In che senso all’inizio della carriera portava il ghiaccio al bartender?

"Non è quello della macchinetta che si trova solitamente nei bar, noi abbiamo dei blocchi di ghiaccio cristallino che ci viene portato dalle Compagnie già tagliati a misura e poi abbiamo quelli necessari per i bicchieri alti".

Qual è la qualità indispensabile per un bartender?

"Sapersi rapportare con le persone, avere la capacità di parlare con la gente, accoglierla e dare il senso di ospitalità".

Come nasce un nuovo cocktail o long drink?

"Quando facciamo il menù abbiamo un tema e buttiamo giù le storie sviluppate assieme al team. Sappiamo quali sono i sapori apprezzati dalla gente e da lì sviluppiamo i drink.
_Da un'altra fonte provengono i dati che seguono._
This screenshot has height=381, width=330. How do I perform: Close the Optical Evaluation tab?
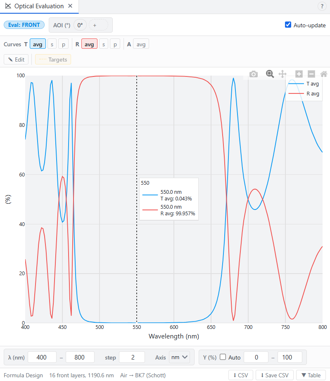tap(70, 6)
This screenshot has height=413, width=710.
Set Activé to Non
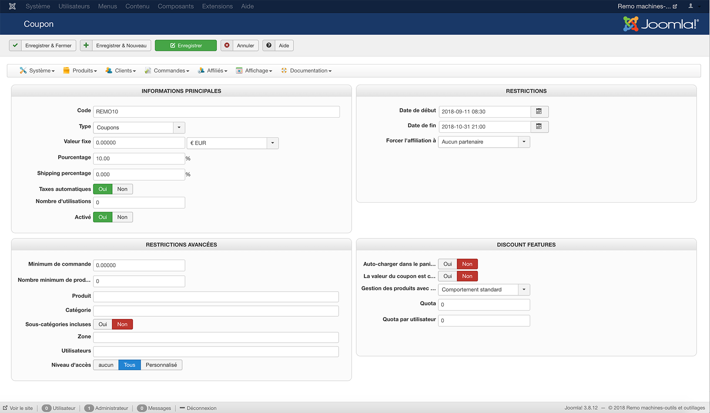(x=122, y=217)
Ne abbiamo dai 16 ai 20 che cambiano ogni anno".

Qual è il suo cocktail più richiesto?

"Martini cocktail, gin tonic, diversi espresso Martini, cioè un Martini con il caffè shakerato, e poi i nostri classici".

Qual è il suo cavallo di battaglia?

"Preferisco un Adonis, un drink molto fresco ed estivo a base di sherry e vermouth".
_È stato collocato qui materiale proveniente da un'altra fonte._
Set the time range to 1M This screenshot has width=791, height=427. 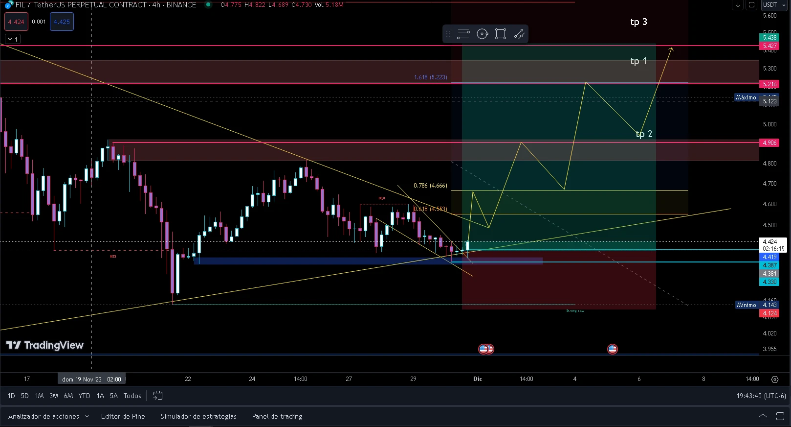[40, 396]
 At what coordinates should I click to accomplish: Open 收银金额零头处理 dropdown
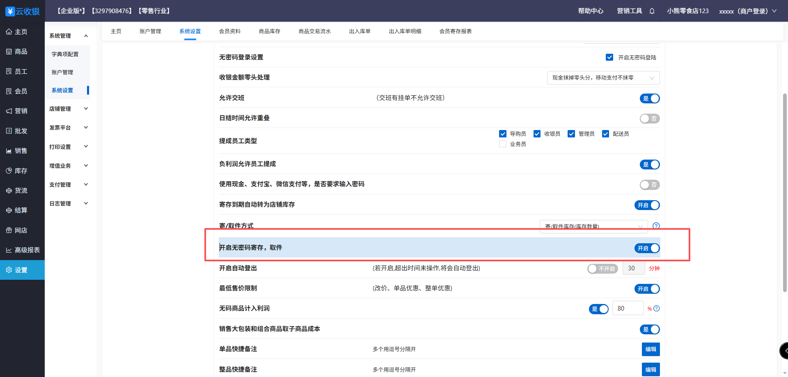603,78
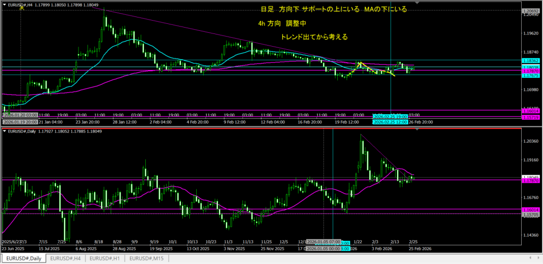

Quante sono da voi le etichette su cui il cliente può scegliere?

"Tante, faccio fatica a quantificarle ma penso che tranquillamente possiamo vantare più di 500 tra gin, whisky e liquori".

E quanto costa un bicchiere di queste etichette prestigiose?
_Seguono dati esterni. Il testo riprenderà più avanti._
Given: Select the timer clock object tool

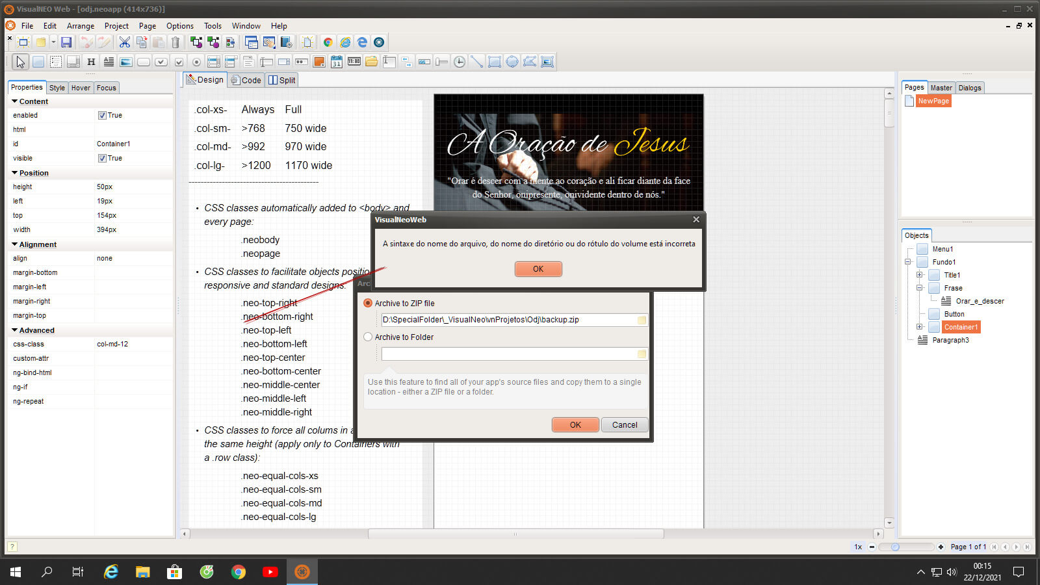Looking at the screenshot, I should click(460, 62).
"Dipende, si va dai 15 pound fino ai 5000 per un cognac del 1858".

Lei utilizza anche alcuni prodotti della sua regione nei cocktail o long drink?

"Mi è capitato di impiegare la Visciolata del Cardinale, ma non è semplice importare certi prodotti con la Brexit e con produttori più piccoli".

A Londra vi lavorano molti bartender italiani?

"Siamo in un buon numero, anche se prima della pandemia e della Brexit eravamo ancora di più".

Come spiega questa ricca presenza di italiani dietro al bancone?

"Siamo considerati tra i migliori come livello di ospitalità".

E fate anche viaggi all’estero per esportare il mondo Savoy?

"Sì, tra un paio di settimane sarò a New York, sono stato di recente in Giappone e Perù. Ci sono bar che ci ospitano e noi portiamo in giro il Savoy dove facciamo conoscere la sua filosofia e proponiamo i nostri classici".

Lei anni fa ha sognato di arrivare al Savoy e chi ha imparato a sognare non smetterà; cosa immagina per sé nel futuro?

"Per qualche anno non mi muoverò di certo. Magari, chissà un giorno, potrebbe esserci un posto mio, ma non mi metto fretta perché è impegnativo aprire un locale a Londra dove c’è una fortissima concorrenza. Non saprei se aprirlo lì o in un posto più caldo".